__Page extract__.
────

By Jessie Mitnik, age 14
Congressional Republicans introduced what some are calling a national version of Florida’s “Don’t Say Gay” bill in October 2022. The Florida law catapulted a rise in legislation restricting educators’ ability to teach anything relating to the LGBTQ+ community.
Last March, Gov. Ron DeSantis signed the controversial Parental Rights in Education Act of 2022, dubbed the “Don’t Say Gay” bill, into law. In response, people began protesting nationwide, including corporations like the Walt Disney Company, who released a statement saying the bill “should never have passed and should never have been signed into law.” The new proposed bill prohibits all schools from using any “sexually-oriented material,” specifying that this includes “any topic involving gender identity, gender dysphoria, transgenderism, sexual orientation, or related subjects.”
Florida schools are now policing students and notifying parents of anything suggesting that a student may be LGBTQ+, removing books in libraries, as well as keeping tabs on bathrooms and telling parents if a student uses a bathroom that does not align with their biological sex.
Recently, updates have been made to strip violators of their educator’s licenses if they are found to be breaching the law, according to a new rule published by the state’s Department of Education. Abigail McLeod, a teacher in Florida, published an op-ed in Slate, stating that these laws are making teachers’ jobs “nearly impossible.”

────

__Provided data__.
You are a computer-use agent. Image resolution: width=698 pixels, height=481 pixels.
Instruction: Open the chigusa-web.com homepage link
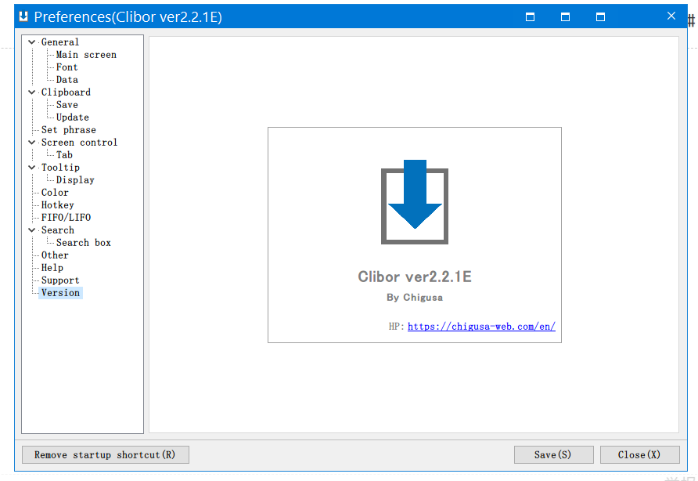tap(481, 327)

────

__Task instructions__. Reproduce the entire article on Florida's "Don't Say Gay" law word for word, from the byline through its last sentence. The listing above comes from a different source than the article.

__Your solution__.
By Jessie Mitnik, age 14
Congressional Republicans introduced what some are calling a national version of Florida’s “Don’t Say Gay” bill in October 2022. The Florida law catapulted a rise in legislation restricting educators’ ability to teach anything relating to the LGBTQ+ community.
Last March, Gov. Ron DeSantis signed the controversial Parental Rights in Education Act of 2022, dubbed the “Don’t Say Gay” bill, into law. In response, people began protesting nationwide, including corporations like the Walt Disney Company, who released a statement saying the bill “should never have passed and should never have been signed into law.” The new proposed bill prohibits all schools from using any “sexually-oriented material,” specifying that this includes “any topic involving gender identity, gender dysphoria, transgenderism, sexual orientation, or related subjects.”
Florida schools are now policing students and notifying parents of anything suggesting that a student may be LGBTQ+, removing books in libraries, as well as keeping tabs on bathrooms and telling parents if a student uses a bathroom that does not align with their biological sex.
Recently, updates have been made to strip violators of their educator’s licenses if they are found to be breaching the law, according to a new rule published by the state’s Department of Education. Abigail McLeod, a teacher in Florida, published an op-ed in Slate, stating that these laws are making teachers’ jobs “nearly impossible.”